BEGIN Source text

Ten Pakistani Taliban terrorists were today sentenced to 25 years in jail by an anti-terrorism court for their 2012 gun attack on Malala Yousafzai, the teenage child rights activist who last year won the Nobel Peace Prize.
The ATC in Swat District of Khyber Pakhtunkhwa region announced the judgment after trial of the accused, finding ten guilty and handing down 25 years imprisonment to each of them, a district official from Swat said.
Tehreek-i-Taliban Pakistan (TTP) militants had claimed responsibility of the attack on Malala in October 2012.
Malala, who was 15 at the time, was shot in the head on board her school bus in the Swat basin. She was given the Nobel Peace Prize in 2014 along with India’s rights activist Kailash Satyarthi for campaigning for children’s rights, disregarding the risk to her life.
In September, 2014, the Pakistan army said that it arrested 10 men involved in the attack on the 17-year-old activist.
Ataullah Khan, a 23-year-old terrorist, was identified by a police report at the time of the shooting – but he did not appear in the list of ten men convicted.
The militant survived the gun shots and recovered after treatment first in Pakistan and later in the UK, where she lives with her family.
Malala won worldwide praise for standing up for the right to education of girls in Swat valley in 2007 when Taliban controlled the region.

END Source text
BEGIN Available data

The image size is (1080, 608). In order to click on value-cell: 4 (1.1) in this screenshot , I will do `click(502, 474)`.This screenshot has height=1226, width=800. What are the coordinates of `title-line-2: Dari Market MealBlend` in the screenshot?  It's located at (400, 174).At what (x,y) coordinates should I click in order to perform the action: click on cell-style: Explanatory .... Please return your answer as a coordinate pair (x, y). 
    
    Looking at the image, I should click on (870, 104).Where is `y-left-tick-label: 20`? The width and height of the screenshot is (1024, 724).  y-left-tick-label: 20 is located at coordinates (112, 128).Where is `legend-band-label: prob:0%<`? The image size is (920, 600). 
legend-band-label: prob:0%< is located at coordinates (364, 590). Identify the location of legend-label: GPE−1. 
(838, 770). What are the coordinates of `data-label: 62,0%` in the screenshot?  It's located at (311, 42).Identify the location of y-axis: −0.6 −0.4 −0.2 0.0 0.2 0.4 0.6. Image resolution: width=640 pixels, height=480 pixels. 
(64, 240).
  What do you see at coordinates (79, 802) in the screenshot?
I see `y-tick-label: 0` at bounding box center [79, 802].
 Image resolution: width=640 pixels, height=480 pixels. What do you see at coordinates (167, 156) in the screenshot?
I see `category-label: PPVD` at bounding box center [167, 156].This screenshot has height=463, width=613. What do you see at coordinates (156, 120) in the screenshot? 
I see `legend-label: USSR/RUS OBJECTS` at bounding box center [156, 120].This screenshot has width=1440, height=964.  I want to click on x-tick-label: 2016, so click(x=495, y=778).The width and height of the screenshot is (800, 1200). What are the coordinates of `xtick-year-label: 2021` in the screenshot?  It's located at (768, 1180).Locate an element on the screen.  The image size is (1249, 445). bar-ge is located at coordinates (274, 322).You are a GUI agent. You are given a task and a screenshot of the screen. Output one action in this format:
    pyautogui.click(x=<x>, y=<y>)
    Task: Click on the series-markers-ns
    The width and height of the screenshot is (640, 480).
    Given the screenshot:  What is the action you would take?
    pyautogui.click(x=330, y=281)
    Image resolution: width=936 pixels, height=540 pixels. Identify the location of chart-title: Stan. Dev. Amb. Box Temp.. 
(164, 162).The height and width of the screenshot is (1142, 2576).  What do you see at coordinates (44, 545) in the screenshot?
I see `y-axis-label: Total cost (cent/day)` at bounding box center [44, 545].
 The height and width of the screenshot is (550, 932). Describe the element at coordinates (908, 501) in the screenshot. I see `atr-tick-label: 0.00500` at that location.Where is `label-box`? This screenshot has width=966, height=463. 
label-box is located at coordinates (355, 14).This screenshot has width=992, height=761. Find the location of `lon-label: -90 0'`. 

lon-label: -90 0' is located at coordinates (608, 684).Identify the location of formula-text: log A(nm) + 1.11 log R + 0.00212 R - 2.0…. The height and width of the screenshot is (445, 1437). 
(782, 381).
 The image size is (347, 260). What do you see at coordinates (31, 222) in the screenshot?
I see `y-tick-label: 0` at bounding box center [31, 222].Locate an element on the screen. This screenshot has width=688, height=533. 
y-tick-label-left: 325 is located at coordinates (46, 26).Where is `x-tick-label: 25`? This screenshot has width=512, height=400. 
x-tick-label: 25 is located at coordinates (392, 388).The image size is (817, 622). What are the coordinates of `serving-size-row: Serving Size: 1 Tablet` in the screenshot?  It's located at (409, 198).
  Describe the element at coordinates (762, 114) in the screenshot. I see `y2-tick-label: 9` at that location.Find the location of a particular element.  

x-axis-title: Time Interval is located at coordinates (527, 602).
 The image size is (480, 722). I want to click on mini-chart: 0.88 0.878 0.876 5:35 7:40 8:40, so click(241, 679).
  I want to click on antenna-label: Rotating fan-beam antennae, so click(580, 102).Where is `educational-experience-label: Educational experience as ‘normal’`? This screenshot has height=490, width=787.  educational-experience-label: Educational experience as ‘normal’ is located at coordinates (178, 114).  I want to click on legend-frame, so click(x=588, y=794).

END Available data

* _Work instruction_
Name every calendar year that appears in the news report about the sentencing for the attack on Malala Yousafzai.

* _Exercise response_
2012, 2014, 2007